From Fort Lauderdale, FL., lives in Hailey with Tryntje.

Years here: 30 Years on patrol:

20 Jobs on patrol: Stay out of trouble . . . Certified Outdoor Emergency Care Instructor, Avalanche Dog Handler

Jobs off patrol: Plays in the 812 Band, co-founder, backcountry ski patrol and selling advertising for Names and Numbers

Headgear: Yes, especially if “Richie (Bingham) or Arnold (Schwarzenegger) is wearing one.”

“I was incident coordinator in the search for Tom Wernig (the ski instructor killed while skiing on Bald Mountain in 2004). Even though it was a terrible tragedy, I liked how the community turned out in the hundreds to stomp through nasty timber and look for Tom. Most of them didn’t know Tom at all. That was the most incredible thing that ever happened to me on the job. Once, after closing time on Dollar, I saw this husky man climb up, jump on a European sled and fire down the hill centering on the Quarter Dollar lift. He turns at the last minute and blows past me at 40 miles an hour. I say, ‘Looks like fun’ and the man says in an unmistakable accent, ‘Now you’re talking!’ It was Arnold Schwarzenegger.”

Rich Bingham, 60

From Ogden, Utah, lives in Cold Springs with Barbara.

Years here: 40

Years on patrol: 39

Jobs on patrol: Assistant Director and Snow Safety Supervisor

Jobs off patrol: Carpenter

Headgear: Only if it’s snowing or 15 degrees or less.
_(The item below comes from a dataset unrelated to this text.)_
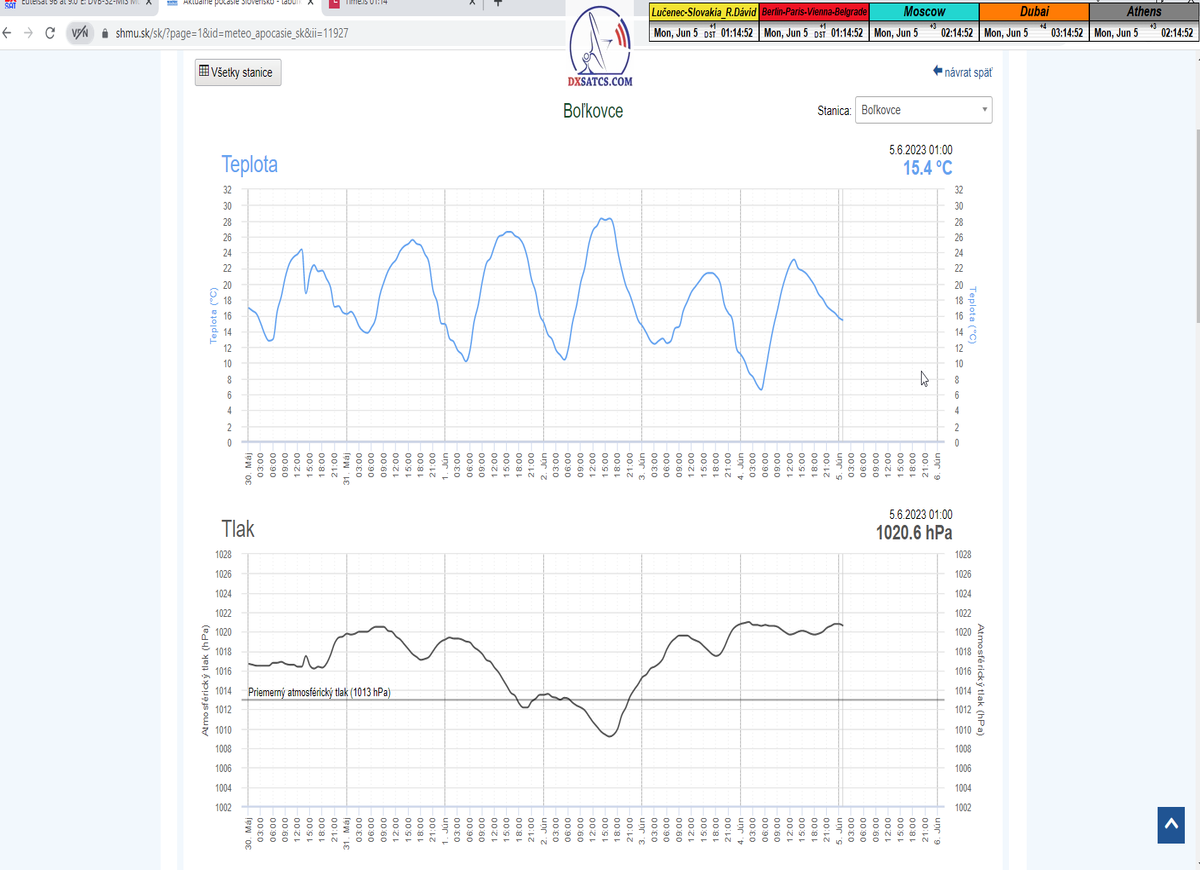Click the VPN badge in address bar

(80, 33)
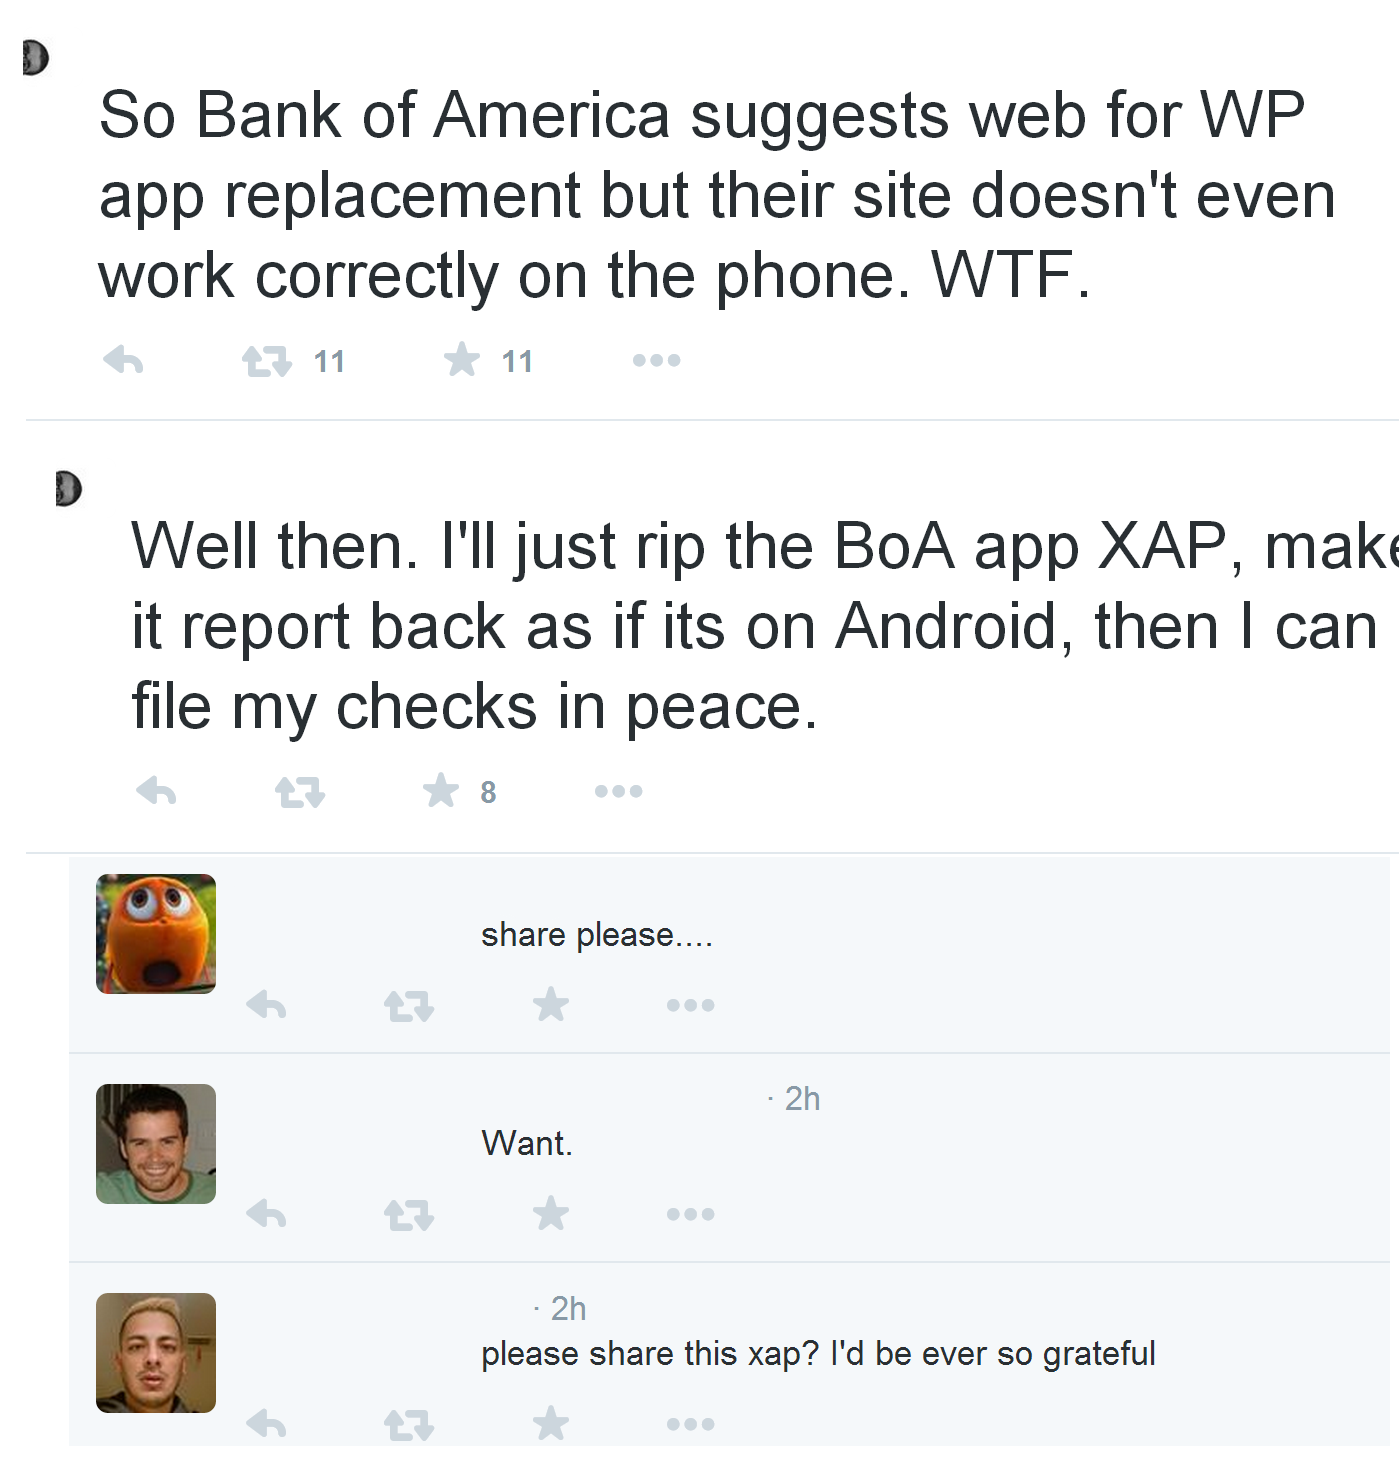Screen dimensions: 1399x1459
Task: Retweet the Bank of America tweet
Action: pyautogui.click(x=267, y=361)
“I came here on a whim and found a passion that I am really glad I got into. I like what I do and I feel very lucky that I got here in an era and put together a lifestyle where I could survive on meager wages. I love to ski and I work with a great bunch of people. We are family. The challenges are constant. Something new happens every day. When you get to the top of the mountain every morning and you are the first one out there, you can’t help but be humbled and grateful for having the best office in the world.”

Mike Lloyd, 57

Has lived here for so long he considers this home. Lives in Hailey with Simone.

Years here: 35

Years on patrol: 32

Jobs on patrol: Director (five years)

Jobs off patrol: Carpenter

Headgear: Yes.

“We have fewer accidents per 1,000 than the national average, but every day is an adventure and anything can happen. As a manager you have to deal with the company, the staff, the guests, stress and risk management. It is much more dynamic a job than anyone thinks. You are rarely just sitting around the station waiting for a call. Some are, the others are out checking the slopes, fixing fences, checking boundaries. We have one of the longest longevity patrols, which is amazing considering how expensive it is to live here and the financial burden. It takes a special person to do the job. Type A. They do it, they love it.”

Whiz McNeal, 57

From Annapolis, Md., lives in Ketchum with Beverly and two children.

Years here: 33

Years on patrol: 31 (less one drought year)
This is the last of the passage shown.